The newly-wed Alvar and Elissa designed the Muuratsalo Experimental House to be their summer residence. As Alvar Aalto grew older, Elissa’s role in the office as the conveyor of Aalto’s ideas was accentuated. After Aalto’s death, Elissa ran the office, carrying to completion several unfinished projects, such as Seinäjoki Civic Centre, the Aalto Theatre in Essen, and Riola Church. Several complementary construction and renovation projects on completed Aalto buildings were also carried out under Elissa’s leadership.
Elissa Aalto also made independent architecture designs: of which we can mention Villa Hauta-aho (1982–83) in Seinäjoki and the SOS Children’s Village in Tapiola, Espoo (1960–70). She also designed textile patterns such as H55, shown at the Helsingborg Exhibition in 1955, which was in Artek’s range.
Implementing Alvar Aalto’s architecture designs and fostering his intellectual heritage formed Elissa Aalto’s major life’s work. She worked actively on behalf of the Vyborg Library restoration project and took part in the discussion about conserving Aalto’s buildings.

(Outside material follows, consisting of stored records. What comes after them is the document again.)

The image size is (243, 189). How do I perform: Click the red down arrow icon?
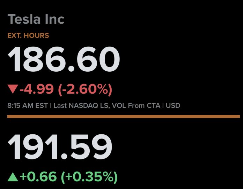coord(13,89)
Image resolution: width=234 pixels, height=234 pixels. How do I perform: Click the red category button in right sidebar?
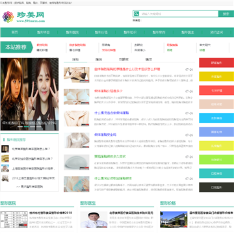click(216, 63)
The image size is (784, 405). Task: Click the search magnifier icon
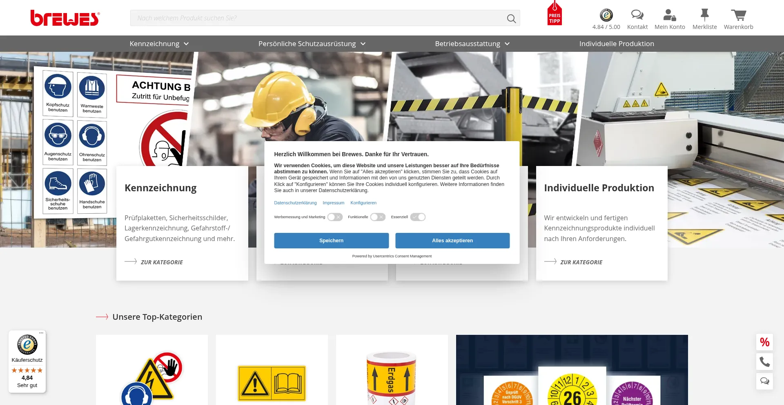[x=511, y=18]
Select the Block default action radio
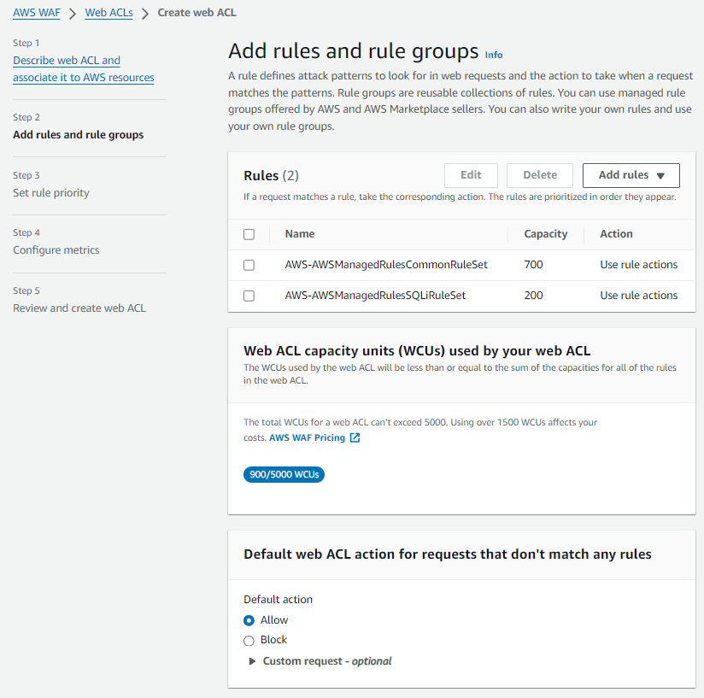The image size is (704, 698). point(249,640)
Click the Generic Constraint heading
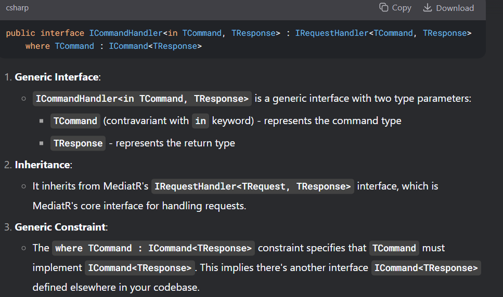Viewport: 503px width, 297px height. coord(60,227)
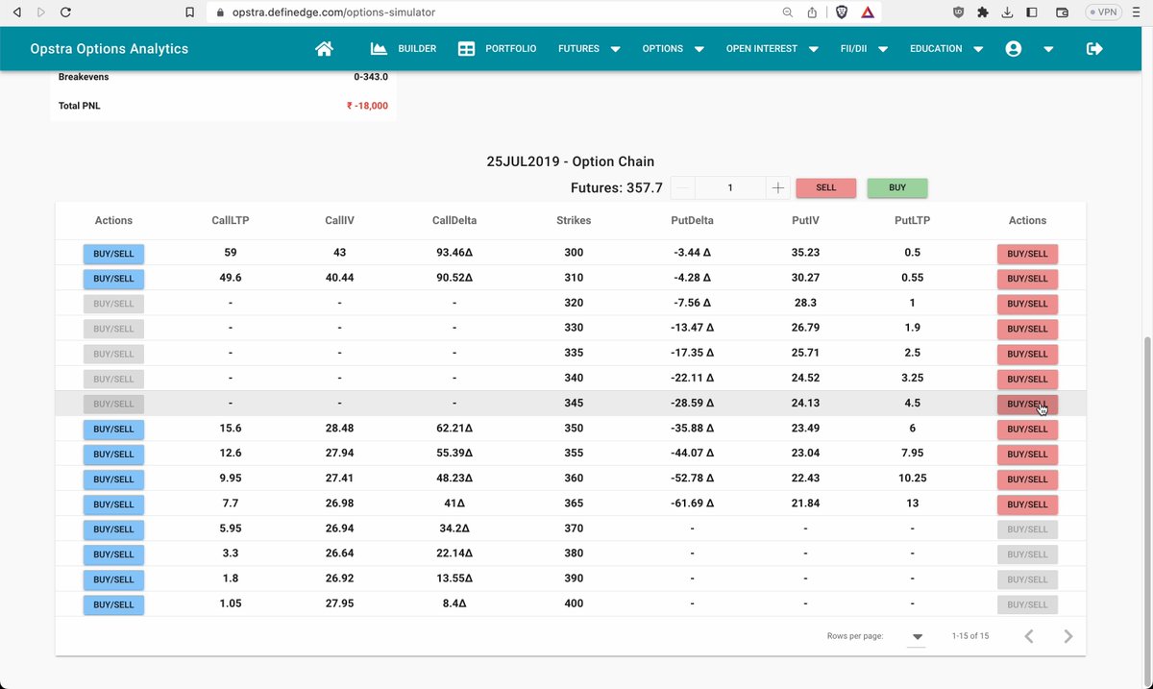
Task: Expand the Open Interest dropdown
Action: [x=772, y=48]
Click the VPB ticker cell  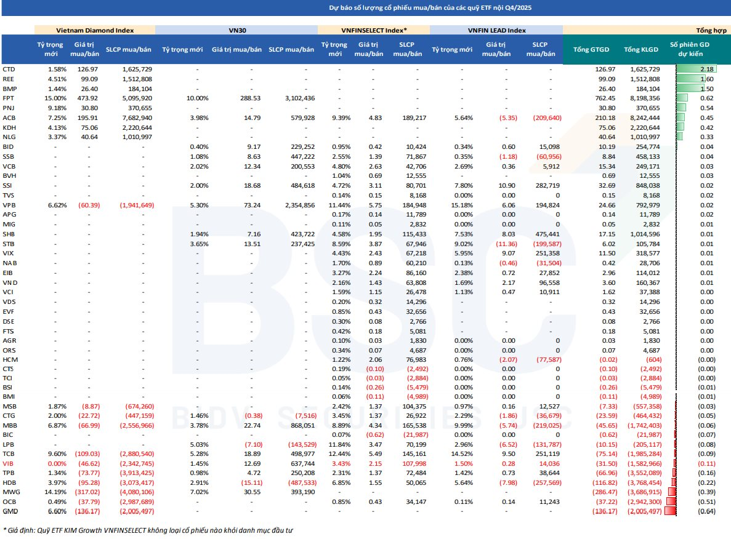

Elissa was a long-term resident of the Aalto House on Riihitie road in Helsinki and also continued to spend summers in the Muuratsalo Experimental House right up to the end of her life. In her will, Elissa Aalto left the Experimental House in the care of the Alvar Aalto Museum, under the ownership of the City of Jyväskylä, and as a place for museum audiences to visit. It was on Elissa’s initiative that Studio Aalto was sold to the Alvar Aalto Foundation in 1984.
Alvar Aalto (1898-1976) qualified as an architect from Helsinki Institute of Technology (later Helsinki University of Technology and now part of the Aalto University) in 1921. He set up his first architectural practice in Jyväskylä. His early works followed the tenets of Nordic Classicism, the predominant style at that time. In the late 1920s and early 1930s, he made a number of journeys to Europe on which he and his wife Aino Marsio, also an architect, became familiar with the latest trends in Modernism, the International Style.
The pure Functionalist phase in Aalto’s work lasted for several years. It enabled him to make an international breakthrough, largely because of Paimio Sanatorium (1929-1933), an important Functionalist milestone. Aalto had adopted the principals of user-friendly, functional design in his architecture. From the late 1930s onwards, the architectural expression of Aalto’s buildings became enriched by the use of organic forms, natural materials and increasing freedom in the handling of space.
From the 1950s onwards, Aalto’s architectural practice was employed principally on the design of public buildings, such as Säynätsalo Town Hall (1948-1952), the Jyväskylä Institute of Pedagogics, now the University of Jyväskylä (1951-1957), and the House of Culture in Helsinki (1952-1956). His urban design master plans represent larger projects than the buildings mentioned above, the most notable schemes that were built being Seinäjoki city centre (1956-1965/87), Rovaniemi city centre (1963-1976/88) and the partly built Jyväskylä administrative and cultural centre (1970-1982).
From the early 1950s onwards, Alvar Aalto’s work focused more and more on countries outside Finland, so that a number of buildings both private and public were built to his designs abroad. Some of his best-known works include Villa Mairea, Noormarkku, Finland (1937–1939), the Finnish Pavilion at the 1939 New York World's Fair, Baker House, Massachusetts Institute of Technology, Cambridge, Massachusetts, USA (1947–1948), Helsinki University of Technology, Espoo, Finland (1949–1966), The Experimental House, Muuratsalo, Finland (1953) or Essen opera house, Essen, Germany (1959–1988).